Fig. 3. The shape model of Dinkinesh.

Three orientations (insets) and topographic cuts designed to emphasize the structure of the equatorial ridge. The model, which is described in the ‘Shape’ section in Methods, consists of two regions. The side of the model that was facing Lucy during the encounter was based on the images taken during the close-approach imaging campaign (see the ‘Observations’ section in Methods). The unilluminated portion of Dinkinesh is estimated with a super-ellipsoid. The rotational (z) axis points up in these figures. The orange curve shows a latitudinal cut that lies along the ridge. The blue and green curves are longitudinal cuts corresponding to the minimum and maximum elevations of the equatorial ridge, respectively. The points labelled X1 and X2 indicate where the green and blue curves cross the orange curve, respectively. The dots show the location of the ridge’s northern boundary, as determined visually in Fig. 1a (the corresponding blue and green arrows) and the horizontal dashed lines show the extent of the ridge. The ridge at its lowest point measures 150 m wide and 40 m high, whereas it is 230 m wide and 100 m high at its highest point. The curves are solid in the locations in which the shape model is reliable, whereas they are dotted elsewhere. The reference locations labelled A1, A2, A3, B1, B2, B3, X1 and X2 are included to allow the reader to associate the shape model to the curves.
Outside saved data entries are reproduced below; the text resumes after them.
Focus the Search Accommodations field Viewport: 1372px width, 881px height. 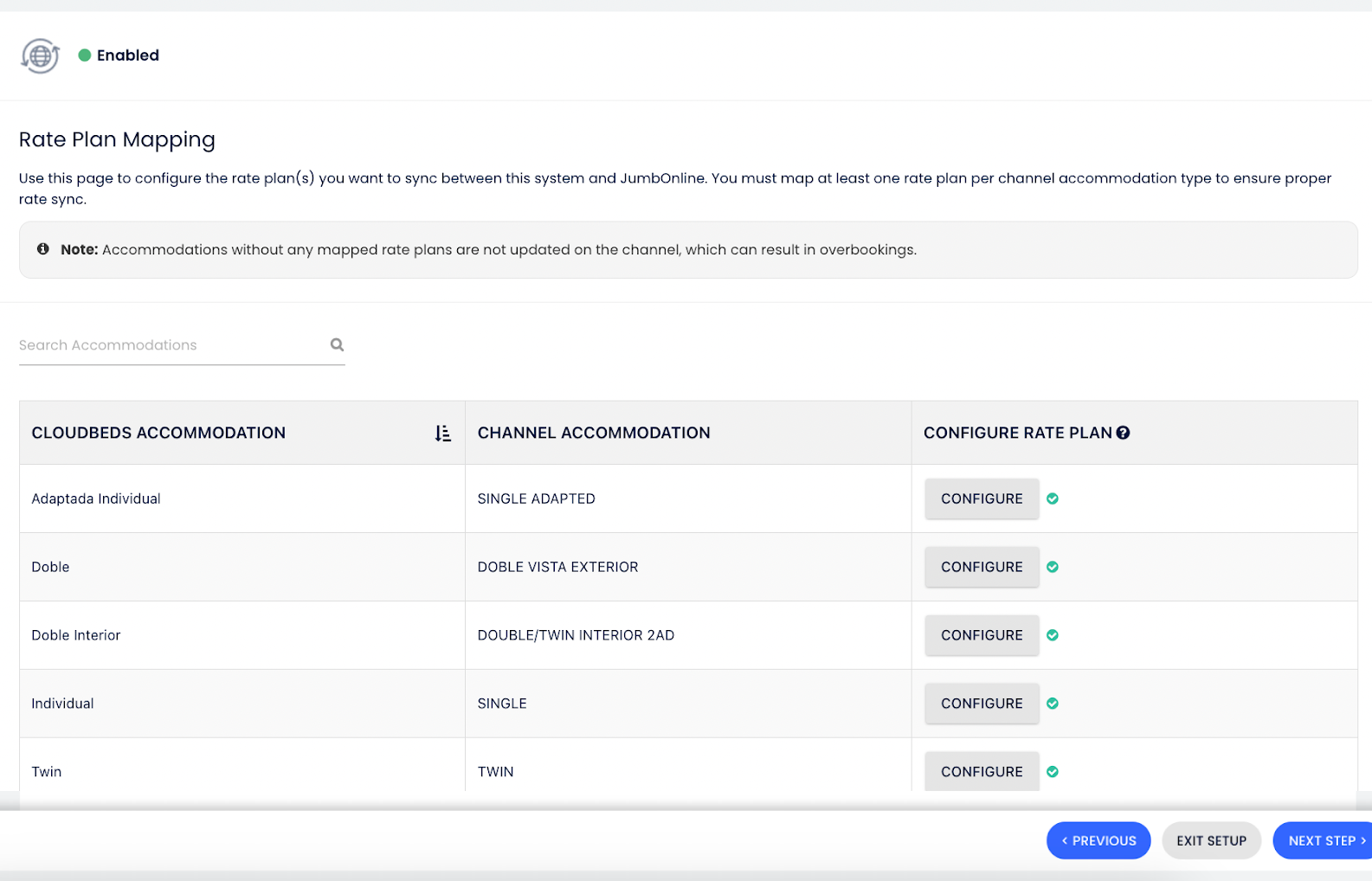(169, 345)
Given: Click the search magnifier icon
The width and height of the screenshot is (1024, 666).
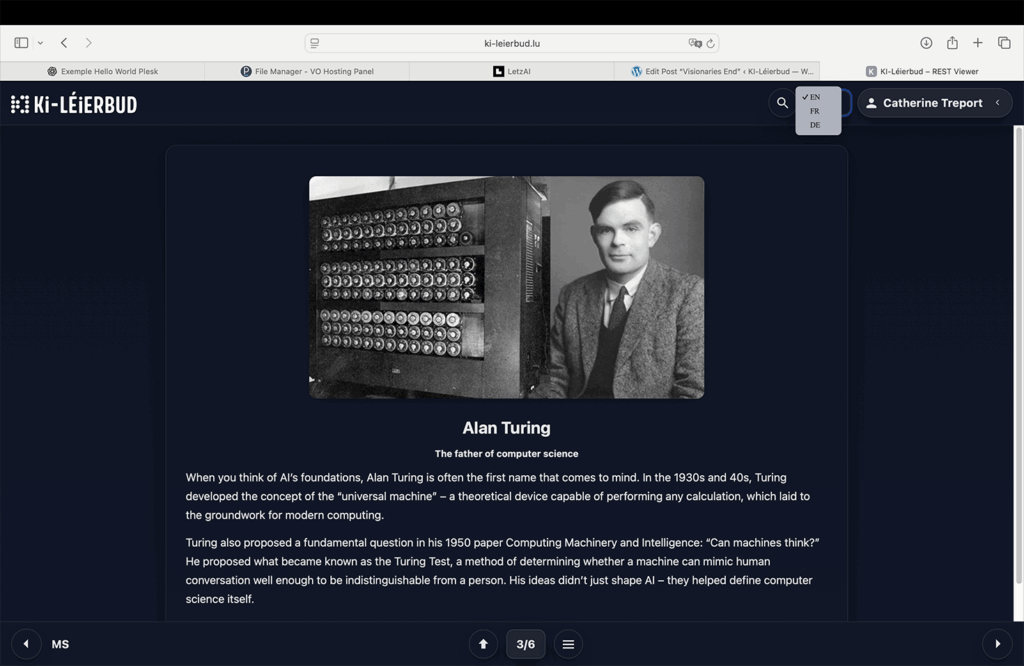Looking at the screenshot, I should click(x=782, y=103).
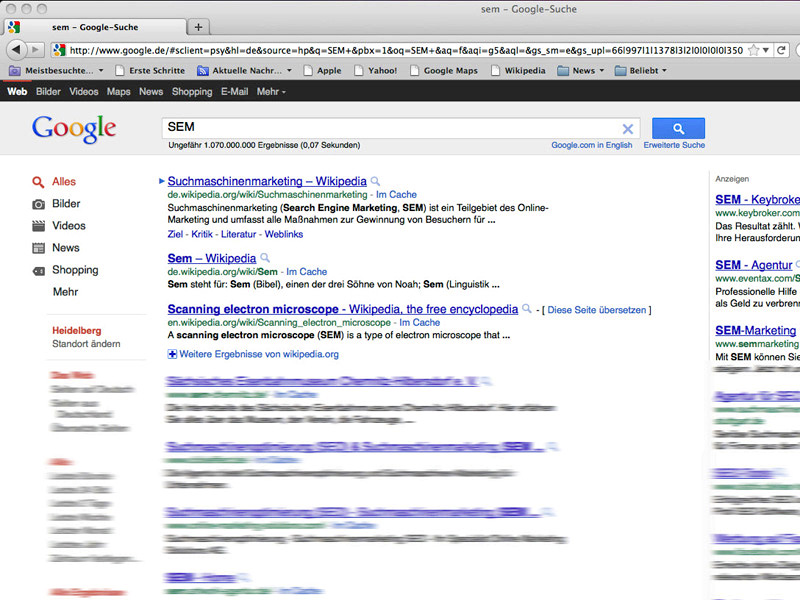Click into the SEM search input field
Image resolution: width=800 pixels, height=600 pixels.
pos(390,128)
Fig. 4. A simplified graphical depiction of a plausible sequence of events leading to the current configuration of the Dinkinesh–Selam system.

a,b, Asteroids with diameters less than approximately 10 km are subject to spin-up by the YORP effect. Rapid spin of the primary and the associated centrifugal force eventually trigger a structural failure that leads to sudden mass shedding. This event might also have created the trough seen on Dinkinesh (Fig. 1a–f) through the mass movement of a portion of the body (Fig. 1g). The shed material forms a ring, with some material coalescing into a satellite(s) and closer material eventually falling back to the surface at the equator to form the ridge. The formation of the contact binary may be the result of a merger of two satellites formed either in a single mass-shedding event (a) or in two separate events (b). c, An alternative scenario is that Selam formed as a single object that subsequently underwent fission owing to spin–orbit coupling^,. It is also possible that some or all of Selam formed from a collision on the primary, but the trough and ridge would not have survived such an event. Thus this mechanism would still require later Dinkinesh spin-up by YORP and mass shedding to form the trough and superposed equatorial ridge.

Extended Data Fig. 1. Post-encounter photometry of the Dinkinesh–Selam system.

a, The observed flux (with arbitrary scale) of the system as a function of time. b, The residuals to the fit described in the ‘Light-curve analysis’ section in Methods. The solid black points are the data used in the combined light-curve fit. The hollow red points are those that were excluded from the fit owing to being affected by mutual events between the components.